----- Extracted text -----
The CROSS JOIN syntax works as a manual override, forcing the planner to process lookups first (using its covering index) and then probe page_contents via its primary key. This eliminates the full scan and aligns with the efficient query plan observed in the single-database join.
Resolving Cross-Database Join Performance Degradation
Step 1: Enforce Join Order with CROSS JOIN
Modify the query to explicitly use CROSS JOIN, which disables the planner’s reordering of tables:
SELECT content_id
FROM first_db.lookups
CROSS JOIN second_db.page_contents USING (content_id)
GROUP BY content_id
LIMIT 10;
This forces lookups to be the outer loop, leveraging its content_id_idx index. Each content_id from lookups probes page_contents via its primary key, mirroring the efficient query plan.
Step 2: Validate and Update Statistics with ANALYZE
Run ANALYZE on both databases to ensure the planner has accurate statistics:
ATTACH 'first.db' AS first_db;
ATTACH 'second.db' AS second_db;
ANALYZE first_db;
ANALYZE second_db;
This populates or updates sqlite_stat1 tables, enabling the planner to make informed decisions about join order and index usage.
-----
→ What you need to do:
A) For the excerpt on cross-database join performance, decide whether each statement agrees with it, answering yes or no and quoting the deciding words: (i) Using CROSS JOIN stops the planner from reordering tables. (ii) ANALYZE is run on the first database only. (iii) With CROSS JOIN, page_contents becomes the outer loop.
B) According to the excerpt on cross-database join performance, which tables does running ANALYZE populate or update?
C) From the excerpt on cross-database join performance, reproduce the part that opens with the words containing "GROUP BY content_id" and closes with "efficient query plan.".
You won't need the data after the text.
----- Data shown -----
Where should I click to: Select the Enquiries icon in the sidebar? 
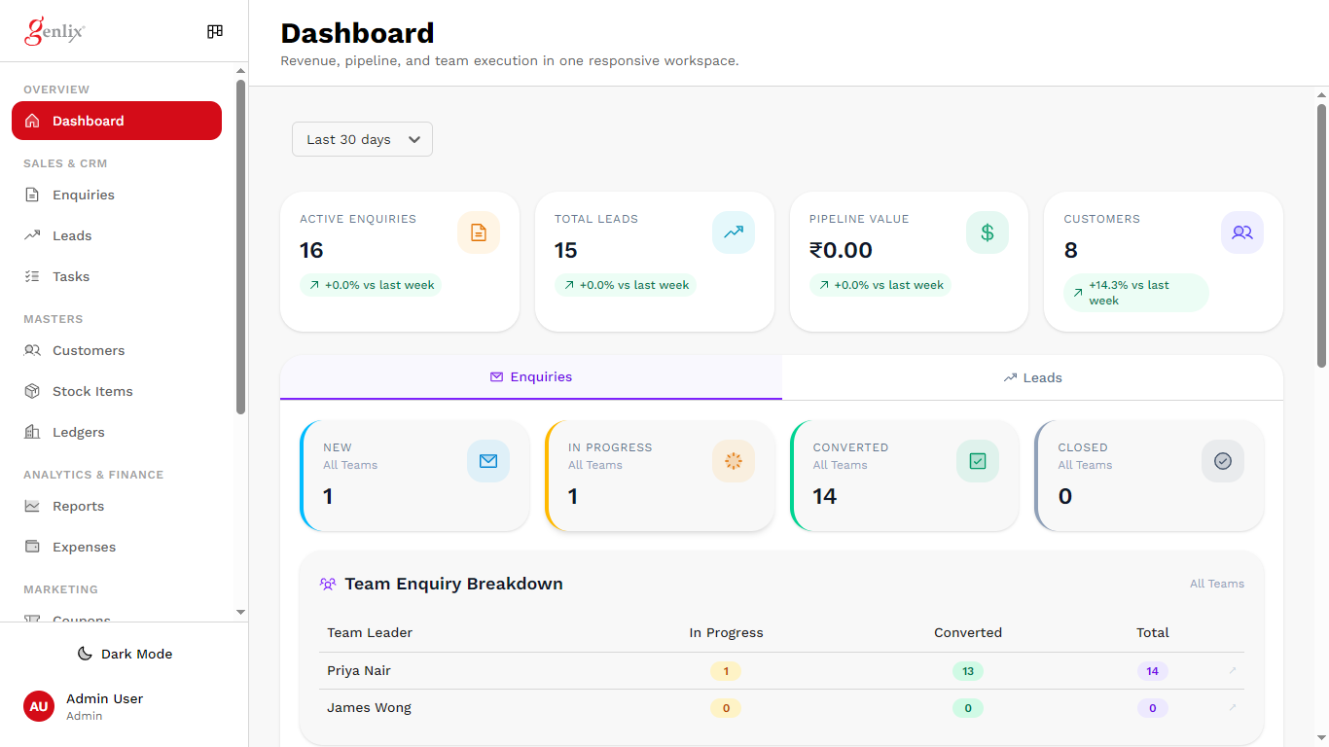point(33,195)
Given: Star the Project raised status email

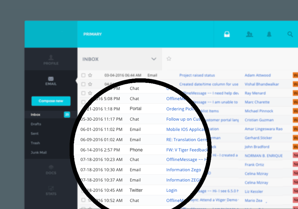Looking at the screenshot, I should coord(90,75).
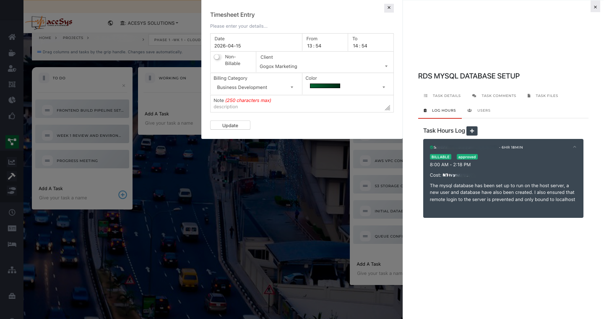Click the green color swatch
Viewport: 604px width, 319px height.
[x=325, y=86]
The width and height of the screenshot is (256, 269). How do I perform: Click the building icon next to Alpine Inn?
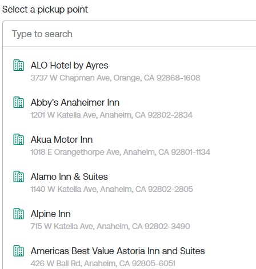(18, 214)
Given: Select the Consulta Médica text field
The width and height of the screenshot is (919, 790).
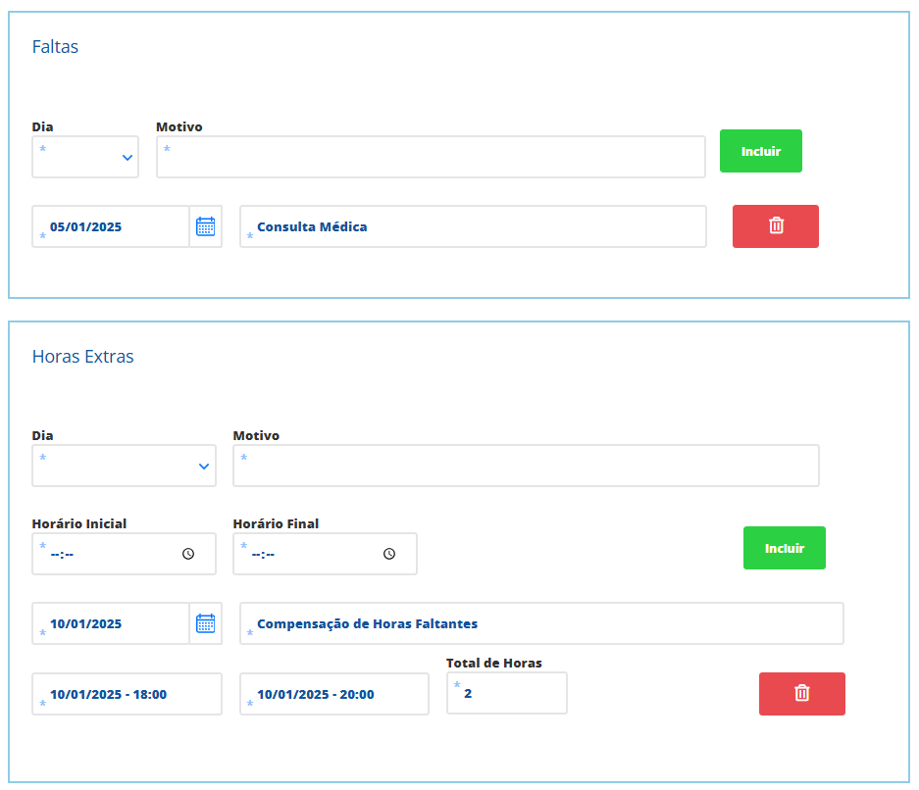Looking at the screenshot, I should 473,226.
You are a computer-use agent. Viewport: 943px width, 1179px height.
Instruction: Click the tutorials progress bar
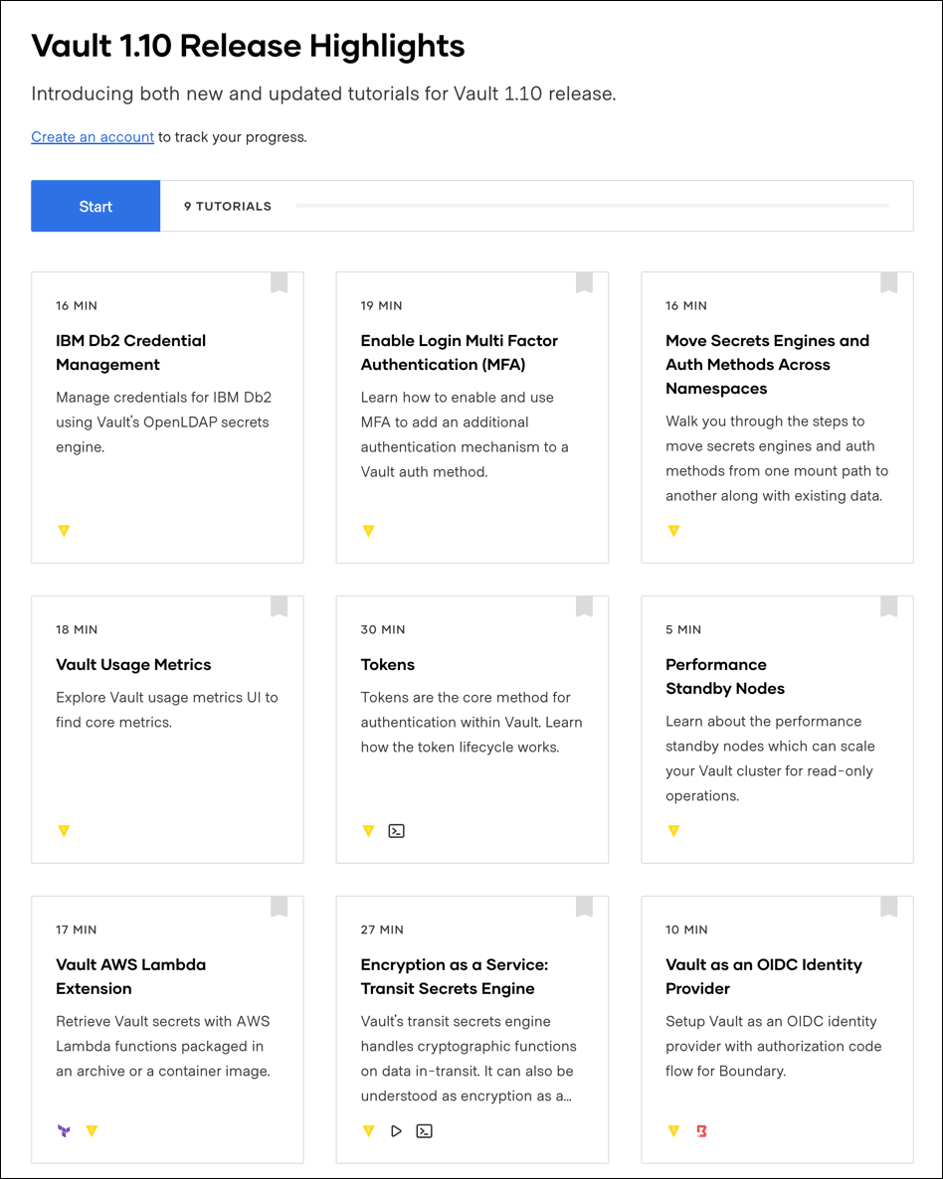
-----
→ Solutions below:
A)
(i) Yes: "which disables the planner’s reordering of tables"
(ii) No: "Run ANALYZE on both databases to ensure the planner has accurate statistics"
(iii) No: "This forces lookups to be the outer loop"

B) The sqlite_stat1 tables.

C)
GROUP BY content_id
LIMIT 10;
This forces lookups to be the outer loop, leveraging its content_id_idx index. Each content_id from lookups probes page_contents via its primary key, mirroring the efficient query plan.